Orchestration is about organizing and controlling many computer systems, apps, and/or services, linking together many tasks to carry out a bigger workflow or process. These processes can have many tasks that are automated and can include many systems. The aim of orchestration is to make regular, repeatable processes run smoother and faster, helping data teams handle complex tasks and workflows more easily. Whenever a process can be done again and again, and its tasks can be automated, orchestration can be used to save time, make things more efficient, and get rid of unnecessary repeats.

In the field of data engineering or ETL, it often involves running specific code in the right order based on certain needs. Today, I want to show you a way to manage notebooks from other notebooks, particularly using a fantastic method named runMultiple. I want to concentrate only on running one notebook from another, though there are other options in Microsoft Fabric! I’ve already discussed one of them, you can find the article here. Let’s take a look at how it works.

My demo setup includes four notebooks:

  • main_notebook – the main notebook that will run the other notebooks,
  • notebook_01, notebook_02, notebook_03 – these are the working notebooks that will be run from the main notebook, take some parameter, and return it to the main notebook.

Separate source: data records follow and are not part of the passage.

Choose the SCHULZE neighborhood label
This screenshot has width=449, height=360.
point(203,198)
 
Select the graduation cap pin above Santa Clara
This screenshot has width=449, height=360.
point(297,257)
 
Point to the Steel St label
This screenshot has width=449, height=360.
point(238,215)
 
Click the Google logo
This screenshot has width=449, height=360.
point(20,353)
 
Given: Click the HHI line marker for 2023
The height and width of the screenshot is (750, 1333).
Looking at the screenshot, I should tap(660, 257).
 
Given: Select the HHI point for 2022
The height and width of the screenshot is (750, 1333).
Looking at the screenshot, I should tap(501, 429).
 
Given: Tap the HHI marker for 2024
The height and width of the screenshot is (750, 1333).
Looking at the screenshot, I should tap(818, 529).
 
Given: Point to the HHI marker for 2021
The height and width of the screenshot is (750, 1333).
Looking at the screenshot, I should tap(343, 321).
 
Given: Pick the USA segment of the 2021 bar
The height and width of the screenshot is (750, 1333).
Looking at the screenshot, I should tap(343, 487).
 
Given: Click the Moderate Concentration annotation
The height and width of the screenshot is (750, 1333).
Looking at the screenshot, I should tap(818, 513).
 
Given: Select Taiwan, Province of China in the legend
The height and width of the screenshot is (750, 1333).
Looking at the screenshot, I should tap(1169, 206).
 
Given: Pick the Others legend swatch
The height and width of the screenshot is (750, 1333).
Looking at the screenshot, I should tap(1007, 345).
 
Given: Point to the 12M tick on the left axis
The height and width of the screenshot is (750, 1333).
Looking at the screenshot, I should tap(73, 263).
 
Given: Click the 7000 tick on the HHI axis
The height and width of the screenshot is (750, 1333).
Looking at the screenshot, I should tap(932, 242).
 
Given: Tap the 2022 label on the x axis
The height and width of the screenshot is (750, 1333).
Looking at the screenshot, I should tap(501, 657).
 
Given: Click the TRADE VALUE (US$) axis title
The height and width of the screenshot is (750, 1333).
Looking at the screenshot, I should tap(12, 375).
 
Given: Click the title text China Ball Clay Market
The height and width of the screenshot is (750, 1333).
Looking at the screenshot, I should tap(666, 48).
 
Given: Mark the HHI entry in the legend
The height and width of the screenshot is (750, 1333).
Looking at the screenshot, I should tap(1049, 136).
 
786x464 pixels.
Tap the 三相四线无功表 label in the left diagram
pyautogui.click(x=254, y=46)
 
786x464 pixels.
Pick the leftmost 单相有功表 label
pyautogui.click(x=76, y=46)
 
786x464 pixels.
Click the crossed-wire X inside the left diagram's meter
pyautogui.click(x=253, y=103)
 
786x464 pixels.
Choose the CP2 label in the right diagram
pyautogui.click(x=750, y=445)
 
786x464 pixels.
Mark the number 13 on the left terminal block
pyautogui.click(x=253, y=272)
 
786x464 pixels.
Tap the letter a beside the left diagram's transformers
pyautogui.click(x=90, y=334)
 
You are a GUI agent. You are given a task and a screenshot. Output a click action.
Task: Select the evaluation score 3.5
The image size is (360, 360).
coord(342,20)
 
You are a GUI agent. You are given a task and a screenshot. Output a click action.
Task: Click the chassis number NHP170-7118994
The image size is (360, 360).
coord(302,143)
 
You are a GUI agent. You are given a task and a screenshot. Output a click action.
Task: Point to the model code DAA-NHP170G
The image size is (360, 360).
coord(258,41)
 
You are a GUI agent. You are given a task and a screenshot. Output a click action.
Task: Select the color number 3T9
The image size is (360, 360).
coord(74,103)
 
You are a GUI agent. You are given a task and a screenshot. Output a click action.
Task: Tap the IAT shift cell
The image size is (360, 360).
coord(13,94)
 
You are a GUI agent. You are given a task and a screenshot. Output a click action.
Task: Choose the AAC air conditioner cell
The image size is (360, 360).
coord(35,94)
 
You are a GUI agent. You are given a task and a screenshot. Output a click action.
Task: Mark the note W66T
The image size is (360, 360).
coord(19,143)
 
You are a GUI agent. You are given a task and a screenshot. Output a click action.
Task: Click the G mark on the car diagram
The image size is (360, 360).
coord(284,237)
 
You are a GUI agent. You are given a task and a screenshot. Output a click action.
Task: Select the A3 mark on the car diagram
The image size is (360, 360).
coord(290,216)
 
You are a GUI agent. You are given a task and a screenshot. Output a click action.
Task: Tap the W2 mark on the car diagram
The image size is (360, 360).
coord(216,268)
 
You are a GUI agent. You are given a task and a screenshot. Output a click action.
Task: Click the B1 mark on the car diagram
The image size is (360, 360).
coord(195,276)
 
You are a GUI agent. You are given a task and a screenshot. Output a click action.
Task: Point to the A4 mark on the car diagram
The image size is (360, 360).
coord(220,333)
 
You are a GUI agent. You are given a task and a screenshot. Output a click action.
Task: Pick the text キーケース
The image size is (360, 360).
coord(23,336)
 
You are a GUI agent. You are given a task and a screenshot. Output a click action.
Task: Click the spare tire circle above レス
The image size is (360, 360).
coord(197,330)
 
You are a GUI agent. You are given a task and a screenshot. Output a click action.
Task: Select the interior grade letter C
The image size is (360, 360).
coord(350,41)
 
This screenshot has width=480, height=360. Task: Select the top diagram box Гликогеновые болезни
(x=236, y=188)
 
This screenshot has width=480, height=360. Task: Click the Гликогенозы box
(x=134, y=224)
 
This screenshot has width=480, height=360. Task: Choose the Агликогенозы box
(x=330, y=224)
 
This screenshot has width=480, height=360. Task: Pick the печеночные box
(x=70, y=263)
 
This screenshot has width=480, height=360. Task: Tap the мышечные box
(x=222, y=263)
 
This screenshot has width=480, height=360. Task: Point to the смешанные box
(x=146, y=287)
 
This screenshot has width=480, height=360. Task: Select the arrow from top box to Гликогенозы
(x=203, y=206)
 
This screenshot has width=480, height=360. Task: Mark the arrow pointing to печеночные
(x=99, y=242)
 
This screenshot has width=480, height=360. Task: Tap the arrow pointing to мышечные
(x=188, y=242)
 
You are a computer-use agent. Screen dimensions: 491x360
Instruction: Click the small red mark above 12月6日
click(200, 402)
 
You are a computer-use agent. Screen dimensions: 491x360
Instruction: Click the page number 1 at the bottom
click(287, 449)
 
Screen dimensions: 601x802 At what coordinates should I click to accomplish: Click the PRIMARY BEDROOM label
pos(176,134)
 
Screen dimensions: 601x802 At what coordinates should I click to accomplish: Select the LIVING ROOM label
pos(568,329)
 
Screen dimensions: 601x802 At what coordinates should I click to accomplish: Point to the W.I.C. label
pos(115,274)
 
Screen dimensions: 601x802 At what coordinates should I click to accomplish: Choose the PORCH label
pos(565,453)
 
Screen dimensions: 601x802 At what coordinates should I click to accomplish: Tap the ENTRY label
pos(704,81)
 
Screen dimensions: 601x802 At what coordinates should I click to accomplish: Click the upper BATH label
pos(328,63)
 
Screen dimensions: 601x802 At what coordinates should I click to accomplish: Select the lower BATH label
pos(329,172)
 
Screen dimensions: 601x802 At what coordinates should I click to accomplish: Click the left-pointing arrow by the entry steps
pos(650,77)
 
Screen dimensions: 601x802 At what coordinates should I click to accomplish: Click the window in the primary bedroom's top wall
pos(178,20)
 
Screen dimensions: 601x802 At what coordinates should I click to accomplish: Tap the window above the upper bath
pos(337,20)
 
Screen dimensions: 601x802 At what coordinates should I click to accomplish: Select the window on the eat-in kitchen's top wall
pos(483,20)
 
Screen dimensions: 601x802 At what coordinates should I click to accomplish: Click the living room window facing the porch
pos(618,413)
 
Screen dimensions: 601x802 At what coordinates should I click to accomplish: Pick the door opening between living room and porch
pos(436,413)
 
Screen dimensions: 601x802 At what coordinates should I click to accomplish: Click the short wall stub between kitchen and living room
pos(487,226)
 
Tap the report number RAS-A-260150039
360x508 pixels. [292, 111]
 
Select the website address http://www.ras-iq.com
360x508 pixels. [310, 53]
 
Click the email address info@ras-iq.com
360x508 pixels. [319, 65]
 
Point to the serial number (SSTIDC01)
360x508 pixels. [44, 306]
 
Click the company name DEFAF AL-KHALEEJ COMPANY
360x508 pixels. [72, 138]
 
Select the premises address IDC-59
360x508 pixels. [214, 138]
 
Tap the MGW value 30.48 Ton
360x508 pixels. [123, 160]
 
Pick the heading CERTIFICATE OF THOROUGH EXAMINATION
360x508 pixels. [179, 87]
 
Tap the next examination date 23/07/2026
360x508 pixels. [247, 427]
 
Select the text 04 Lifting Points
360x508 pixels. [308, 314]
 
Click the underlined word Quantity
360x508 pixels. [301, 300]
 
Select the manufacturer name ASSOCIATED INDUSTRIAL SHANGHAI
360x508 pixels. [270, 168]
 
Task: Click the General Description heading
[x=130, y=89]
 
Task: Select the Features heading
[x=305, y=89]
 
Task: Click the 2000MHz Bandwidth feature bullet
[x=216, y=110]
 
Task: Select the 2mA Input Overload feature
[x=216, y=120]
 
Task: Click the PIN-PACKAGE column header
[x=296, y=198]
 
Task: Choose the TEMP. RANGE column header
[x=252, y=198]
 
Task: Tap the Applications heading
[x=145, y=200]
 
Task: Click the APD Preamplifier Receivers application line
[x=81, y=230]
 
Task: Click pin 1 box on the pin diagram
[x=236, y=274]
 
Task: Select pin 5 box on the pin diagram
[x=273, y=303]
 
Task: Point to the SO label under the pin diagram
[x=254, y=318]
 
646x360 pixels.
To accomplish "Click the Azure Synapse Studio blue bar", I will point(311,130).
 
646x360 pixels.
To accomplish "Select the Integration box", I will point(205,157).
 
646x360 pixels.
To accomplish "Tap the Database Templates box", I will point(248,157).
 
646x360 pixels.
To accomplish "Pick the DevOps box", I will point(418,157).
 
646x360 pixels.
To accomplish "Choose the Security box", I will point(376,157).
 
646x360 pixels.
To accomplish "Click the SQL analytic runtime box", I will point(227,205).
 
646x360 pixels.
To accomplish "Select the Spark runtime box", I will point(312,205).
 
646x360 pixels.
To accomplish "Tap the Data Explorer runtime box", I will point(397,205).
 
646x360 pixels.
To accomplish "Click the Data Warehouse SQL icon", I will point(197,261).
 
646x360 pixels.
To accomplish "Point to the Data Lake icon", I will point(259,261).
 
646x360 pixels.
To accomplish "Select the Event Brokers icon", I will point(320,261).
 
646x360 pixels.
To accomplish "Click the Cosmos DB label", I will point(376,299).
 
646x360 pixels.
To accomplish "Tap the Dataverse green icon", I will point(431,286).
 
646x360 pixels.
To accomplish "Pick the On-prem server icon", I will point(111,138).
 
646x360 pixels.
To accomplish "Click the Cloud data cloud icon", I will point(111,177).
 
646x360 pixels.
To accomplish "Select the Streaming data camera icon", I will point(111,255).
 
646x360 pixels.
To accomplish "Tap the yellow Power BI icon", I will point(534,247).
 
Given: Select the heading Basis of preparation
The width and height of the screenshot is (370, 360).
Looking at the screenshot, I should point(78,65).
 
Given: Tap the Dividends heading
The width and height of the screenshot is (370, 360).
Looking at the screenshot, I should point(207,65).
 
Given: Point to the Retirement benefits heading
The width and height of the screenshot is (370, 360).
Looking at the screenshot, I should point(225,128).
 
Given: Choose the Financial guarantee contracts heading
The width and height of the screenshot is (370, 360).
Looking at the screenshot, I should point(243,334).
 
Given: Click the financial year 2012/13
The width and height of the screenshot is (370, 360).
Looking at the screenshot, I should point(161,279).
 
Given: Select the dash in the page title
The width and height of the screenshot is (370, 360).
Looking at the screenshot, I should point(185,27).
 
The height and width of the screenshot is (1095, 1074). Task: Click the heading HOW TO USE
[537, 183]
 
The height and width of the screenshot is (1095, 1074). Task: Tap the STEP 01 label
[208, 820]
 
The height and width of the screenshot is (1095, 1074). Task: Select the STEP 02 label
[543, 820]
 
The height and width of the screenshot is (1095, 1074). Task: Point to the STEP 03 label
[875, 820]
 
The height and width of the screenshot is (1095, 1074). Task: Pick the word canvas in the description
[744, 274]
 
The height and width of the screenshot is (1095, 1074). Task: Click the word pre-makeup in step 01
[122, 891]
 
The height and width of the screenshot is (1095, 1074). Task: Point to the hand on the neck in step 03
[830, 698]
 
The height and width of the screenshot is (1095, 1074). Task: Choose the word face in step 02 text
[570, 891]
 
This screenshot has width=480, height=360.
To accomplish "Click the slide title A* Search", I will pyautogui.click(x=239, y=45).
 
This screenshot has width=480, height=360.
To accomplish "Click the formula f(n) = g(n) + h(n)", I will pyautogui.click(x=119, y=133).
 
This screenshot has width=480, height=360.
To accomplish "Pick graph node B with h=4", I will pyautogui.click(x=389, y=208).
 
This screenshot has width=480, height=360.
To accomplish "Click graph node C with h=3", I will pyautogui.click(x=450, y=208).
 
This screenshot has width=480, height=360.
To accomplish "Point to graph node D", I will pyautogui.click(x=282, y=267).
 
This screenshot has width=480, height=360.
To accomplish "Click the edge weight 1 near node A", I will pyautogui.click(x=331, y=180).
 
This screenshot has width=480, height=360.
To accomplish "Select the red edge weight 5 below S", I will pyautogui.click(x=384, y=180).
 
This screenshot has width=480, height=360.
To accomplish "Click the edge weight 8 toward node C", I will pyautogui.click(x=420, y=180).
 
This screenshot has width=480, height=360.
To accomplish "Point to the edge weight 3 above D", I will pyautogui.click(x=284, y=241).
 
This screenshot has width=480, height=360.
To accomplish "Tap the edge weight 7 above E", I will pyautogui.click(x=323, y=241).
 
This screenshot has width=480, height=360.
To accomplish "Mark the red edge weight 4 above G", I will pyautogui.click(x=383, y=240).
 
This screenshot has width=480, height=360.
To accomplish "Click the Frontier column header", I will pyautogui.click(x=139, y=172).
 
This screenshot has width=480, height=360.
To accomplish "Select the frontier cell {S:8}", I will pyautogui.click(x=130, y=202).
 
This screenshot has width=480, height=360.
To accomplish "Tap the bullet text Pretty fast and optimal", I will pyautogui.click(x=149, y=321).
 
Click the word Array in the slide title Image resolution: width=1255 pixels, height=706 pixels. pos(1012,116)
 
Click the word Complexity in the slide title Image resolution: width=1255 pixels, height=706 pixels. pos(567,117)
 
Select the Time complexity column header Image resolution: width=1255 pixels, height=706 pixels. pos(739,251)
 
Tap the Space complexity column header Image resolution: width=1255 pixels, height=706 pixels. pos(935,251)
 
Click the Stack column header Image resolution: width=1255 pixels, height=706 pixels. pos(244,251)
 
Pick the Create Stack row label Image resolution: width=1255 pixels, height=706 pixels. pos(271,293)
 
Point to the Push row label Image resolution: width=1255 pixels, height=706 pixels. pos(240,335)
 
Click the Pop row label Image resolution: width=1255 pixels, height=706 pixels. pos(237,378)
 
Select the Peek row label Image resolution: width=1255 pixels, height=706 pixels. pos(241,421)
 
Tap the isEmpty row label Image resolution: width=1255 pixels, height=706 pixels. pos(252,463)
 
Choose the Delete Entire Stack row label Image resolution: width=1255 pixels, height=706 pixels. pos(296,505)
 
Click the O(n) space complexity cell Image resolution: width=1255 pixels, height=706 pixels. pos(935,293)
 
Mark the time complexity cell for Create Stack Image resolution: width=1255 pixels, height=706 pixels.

The code in notebook 1, notebook 2, and notebook 3 is very straightforward and only contains two cells: one to accept parameters and the other to return their values.

input_value = "default"
mssparkutils.notebook.exit(input_value)

Just a reminder, in Microsoft Fabric notebooks, parameters can be set as a variable definition in one of the cells (usually the top one). You just need to go to the settings of the specific cell and select the “Toggle parameter cell” option. After that, you should see a small “parameters” indicator in the bottom right corner of a cell. This means that this cell will be treated in a special way and you can define all your parameters there. As you can see, I have only one string parameter with a default value set to “default” (you can also skip this part and just pass parameter to it without declaring it in the child notebook but IMHO it is not best approach). The value of this parameter will be returned using the mssparkutils.notebook.exit function. The same setup is present in notebook 1, 2, and 3.

We’re all set to start. First, let’s use one of the magic commands in our main notebook called %run. It’s very easy to use – just type %run followed by the path_to_notebook and then optionally in brackets, you can add key-value pairs of parameter values, as shown in below:

%run notebook_01 { "input_value": 1}

As you can see, it’s very simple to use and we can also see the value returned by the child notebook. %run can be useful in many scenarios, but if we want to use a more Python-like way – for example, to capture the returned value and save it in a variable – then we should consider using mssparkutils.notebook.run. This gives us the same functionalities but it’s pure Python. The syntax is shown below, where 600 in this case is the timeout for the executed notebook:

mssparkutils.notebook.run("notebook_01",600,{ "input_value": 1})

Everything is working as expected. As you can see in the screenshot below, there’s also an option “View notebook run”. If we click on it, we can see how the child notebook was executed, cell by cell.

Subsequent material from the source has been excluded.